# Breeding Albinos



## kim1989 (Feb 20, 2010)

Hi all,

I know that when breeding an albino boa to an albino boa (this is frowned upon) it can cause defects especially with the eyes but is it the same with all species?

I have been wondering because I have got an albino burmese python, she's only just over a year old so I'm not even thinking about breeding her yet but just got me wondering whether you could breed another albino to an albino burm?

My question is if bred together would this cause defects like those in boas and if anyone has done this what were the results. i.e how many in the clutch were albinos, hets, normals etc and did any of them have any defects? Is it always better to breed an albino with a het?

Sorry for the essay, just got me wondering.


----------



## motorhead (Dec 5, 2010)

albino to albino in burmese is aok!!!


----------



## paulh (Sep 19, 2007)

Breeding Kahl albino x Kahl albino boas seems to be more likely to produce eye problems (small and missing eye or eyes) than breeding Kahl albino x het Kahl albino boas. As far as I know, breeding Sharp albino x Sharp albino boas or albino x albino Burmese pythons or albino x albino royal pythons or albino x albino corn snakes do not seem to have the same complications. 
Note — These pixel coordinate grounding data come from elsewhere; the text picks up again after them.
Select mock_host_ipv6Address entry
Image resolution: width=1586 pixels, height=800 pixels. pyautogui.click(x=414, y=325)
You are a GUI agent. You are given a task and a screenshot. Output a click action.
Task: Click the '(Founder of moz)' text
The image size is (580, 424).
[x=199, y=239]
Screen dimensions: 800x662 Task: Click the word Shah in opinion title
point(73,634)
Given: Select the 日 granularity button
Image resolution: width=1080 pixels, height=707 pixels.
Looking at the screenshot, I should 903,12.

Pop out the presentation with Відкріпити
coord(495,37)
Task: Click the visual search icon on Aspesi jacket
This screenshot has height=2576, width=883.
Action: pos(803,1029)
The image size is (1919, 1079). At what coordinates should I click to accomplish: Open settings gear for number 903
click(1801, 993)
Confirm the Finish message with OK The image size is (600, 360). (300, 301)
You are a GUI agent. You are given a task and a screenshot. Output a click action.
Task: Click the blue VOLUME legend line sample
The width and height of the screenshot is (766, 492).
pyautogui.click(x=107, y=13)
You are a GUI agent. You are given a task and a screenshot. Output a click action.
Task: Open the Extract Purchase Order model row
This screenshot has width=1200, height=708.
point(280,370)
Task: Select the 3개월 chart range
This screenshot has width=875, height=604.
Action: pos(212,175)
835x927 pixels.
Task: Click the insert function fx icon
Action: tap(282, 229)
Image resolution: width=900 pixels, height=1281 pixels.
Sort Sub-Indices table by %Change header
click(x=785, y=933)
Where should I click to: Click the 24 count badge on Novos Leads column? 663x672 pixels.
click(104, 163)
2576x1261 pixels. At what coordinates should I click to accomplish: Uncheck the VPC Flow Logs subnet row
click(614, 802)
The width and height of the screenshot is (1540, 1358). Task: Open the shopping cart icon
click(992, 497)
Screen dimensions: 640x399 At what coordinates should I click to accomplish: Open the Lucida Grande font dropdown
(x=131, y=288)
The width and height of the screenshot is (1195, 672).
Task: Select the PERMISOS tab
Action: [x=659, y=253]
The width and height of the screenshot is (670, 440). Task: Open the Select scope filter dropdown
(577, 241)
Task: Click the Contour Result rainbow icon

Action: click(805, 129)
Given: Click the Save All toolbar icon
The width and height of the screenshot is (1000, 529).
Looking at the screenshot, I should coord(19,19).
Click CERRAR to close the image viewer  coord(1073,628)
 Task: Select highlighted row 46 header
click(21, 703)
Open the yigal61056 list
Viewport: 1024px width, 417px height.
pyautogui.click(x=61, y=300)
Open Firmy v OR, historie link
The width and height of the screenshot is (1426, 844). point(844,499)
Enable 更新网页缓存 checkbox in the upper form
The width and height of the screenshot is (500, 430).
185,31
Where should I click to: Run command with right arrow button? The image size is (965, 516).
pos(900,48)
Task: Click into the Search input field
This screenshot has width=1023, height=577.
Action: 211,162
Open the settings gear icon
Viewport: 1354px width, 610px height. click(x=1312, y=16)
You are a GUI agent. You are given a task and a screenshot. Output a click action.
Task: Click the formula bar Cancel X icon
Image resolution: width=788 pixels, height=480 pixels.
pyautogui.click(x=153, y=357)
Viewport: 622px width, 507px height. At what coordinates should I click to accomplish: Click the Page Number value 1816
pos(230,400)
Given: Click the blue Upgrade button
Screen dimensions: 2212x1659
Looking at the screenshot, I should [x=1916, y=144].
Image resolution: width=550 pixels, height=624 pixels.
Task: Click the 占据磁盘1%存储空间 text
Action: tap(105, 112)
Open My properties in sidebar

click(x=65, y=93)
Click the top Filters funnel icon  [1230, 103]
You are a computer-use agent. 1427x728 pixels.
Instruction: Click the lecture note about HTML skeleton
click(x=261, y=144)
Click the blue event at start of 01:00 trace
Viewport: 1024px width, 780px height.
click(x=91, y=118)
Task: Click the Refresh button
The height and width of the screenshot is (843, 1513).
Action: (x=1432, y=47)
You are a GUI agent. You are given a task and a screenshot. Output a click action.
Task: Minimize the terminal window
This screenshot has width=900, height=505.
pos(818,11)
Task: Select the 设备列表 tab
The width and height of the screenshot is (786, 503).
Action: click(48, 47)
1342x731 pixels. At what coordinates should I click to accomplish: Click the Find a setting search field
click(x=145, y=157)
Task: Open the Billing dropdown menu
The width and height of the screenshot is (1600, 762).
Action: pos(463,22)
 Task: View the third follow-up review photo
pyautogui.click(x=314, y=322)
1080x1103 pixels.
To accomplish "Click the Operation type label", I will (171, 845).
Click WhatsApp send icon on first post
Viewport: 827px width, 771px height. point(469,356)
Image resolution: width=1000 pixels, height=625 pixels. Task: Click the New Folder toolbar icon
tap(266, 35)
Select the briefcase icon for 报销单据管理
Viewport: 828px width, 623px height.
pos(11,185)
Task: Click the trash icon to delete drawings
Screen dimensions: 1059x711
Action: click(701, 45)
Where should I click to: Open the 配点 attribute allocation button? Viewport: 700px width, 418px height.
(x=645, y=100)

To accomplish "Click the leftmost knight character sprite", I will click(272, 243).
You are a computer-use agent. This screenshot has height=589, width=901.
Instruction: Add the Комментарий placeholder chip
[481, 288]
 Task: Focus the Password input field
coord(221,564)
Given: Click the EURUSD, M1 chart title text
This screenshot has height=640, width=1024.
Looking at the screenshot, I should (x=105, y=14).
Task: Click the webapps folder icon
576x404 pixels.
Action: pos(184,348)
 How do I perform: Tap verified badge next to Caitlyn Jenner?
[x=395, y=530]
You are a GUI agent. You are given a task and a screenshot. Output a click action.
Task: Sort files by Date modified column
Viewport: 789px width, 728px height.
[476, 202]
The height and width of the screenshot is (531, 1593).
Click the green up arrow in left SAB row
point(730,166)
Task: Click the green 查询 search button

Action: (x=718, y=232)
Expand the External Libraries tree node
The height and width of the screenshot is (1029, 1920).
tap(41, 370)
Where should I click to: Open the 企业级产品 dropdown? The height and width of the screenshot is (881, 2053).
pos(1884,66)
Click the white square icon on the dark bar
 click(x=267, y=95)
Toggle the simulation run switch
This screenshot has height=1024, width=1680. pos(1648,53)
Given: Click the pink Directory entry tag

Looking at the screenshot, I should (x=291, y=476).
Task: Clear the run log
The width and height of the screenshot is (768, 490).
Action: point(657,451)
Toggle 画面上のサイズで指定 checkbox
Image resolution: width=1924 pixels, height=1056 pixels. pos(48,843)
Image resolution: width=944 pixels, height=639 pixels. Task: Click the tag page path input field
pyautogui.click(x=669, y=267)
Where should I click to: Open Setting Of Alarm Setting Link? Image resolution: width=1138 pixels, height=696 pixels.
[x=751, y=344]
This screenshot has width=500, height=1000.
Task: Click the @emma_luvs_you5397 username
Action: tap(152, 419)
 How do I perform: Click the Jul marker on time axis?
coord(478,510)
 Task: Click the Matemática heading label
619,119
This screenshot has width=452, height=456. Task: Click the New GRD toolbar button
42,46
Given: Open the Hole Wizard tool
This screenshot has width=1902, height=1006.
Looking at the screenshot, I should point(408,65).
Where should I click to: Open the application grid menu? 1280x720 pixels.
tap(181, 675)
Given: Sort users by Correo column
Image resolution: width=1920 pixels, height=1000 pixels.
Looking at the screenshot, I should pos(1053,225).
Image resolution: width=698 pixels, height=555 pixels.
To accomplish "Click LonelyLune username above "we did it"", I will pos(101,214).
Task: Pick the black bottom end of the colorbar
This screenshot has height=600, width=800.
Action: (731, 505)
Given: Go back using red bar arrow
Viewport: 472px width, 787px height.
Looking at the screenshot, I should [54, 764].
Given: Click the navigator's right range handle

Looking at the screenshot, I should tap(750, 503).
I've only bred albino ringneck doves, albino pigeons, and albino mice. There were no defects in them like those in breeding Kahl albino boas. For what it's worth, I have seen small and missing eyes in timber rattlesnakes, an Indian python, and gopher snakes and I have read about similar problems in turtles. None of which were albino. So I have a feeling that these eye problems have a more complex cause than simply the Kahl albino gene.


----------



## kim1989 (Feb 20, 2010)

Thanks for the info. If I was to breed my female burm when she is old enough of course with an albino male burm, would this produce all albino or all hets? I'm never sure on genetics with things like this. I would like to eventually get an albino granite as I think they are gorgeous.


----------



## kim1989 (Feb 20, 2010)

Anyone?


----------



## paulh (Sep 19, 2007)

kim1989 said:


> If I was to breed my female burm when she is old enough of course with an albino male burm, would this produce all albino or all hets?


All albinos.


----------



## jimmy62alan (Sep 3, 2011)

*AlbinoXAlbino?????*

I've always believed that crossing whiteXwhite or albinoXalbino weakens the strain and the creature does not develope properly and the internal organs do not last long, this can cause the life span to be shortened considerably.
ALAN


----------



## hildred (Apr 11, 2011)

tbh pal ya best off breeding albino with an albino green in your burm morphs will not give any defects and will also produce albinos and greens witch would be worth while :mf_dribble:


----------



## motorhead (Dec 5, 2010)

kim1989 said:


> Thanks for the info. If I was to breed my female burm when she is old enough of course with an albino male burm, would this produce all albino or all hets? I'm never sure on genetics with things like this. I would like to eventually get an albino granite as I think they are gorgeous.


if you breed two albinos together you will get all albinos.
if you breed a albino X albino granite you will get albinos het granite or if you breed a albino het granite x albino granite you will get albinos, albino granites


----------



## kim1989 (Feb 20, 2010)

I think I may get an albino granite then unless it affects them. I think I prefer the granites though instead of greens. They are nice but I prefer the granites more. 

My female isn't ready to breed anyway but when she is I would like to give her a go. Was just wanted go know if there would be any affects that I would need to think about before I do.


----------



## bothrops (Jan 7, 2007)

hildred said:


> tbh pal ya best off breeding albino with an albino green in your burm morphs will not give any defects and will also produce albinos and greens witch would be worth while :mf_dribble:


 
Nope.

albino x albino green = all albinos 100% HET green.

No visual greens in the first litter unless both parents carry at least one copy of the green gene.


----------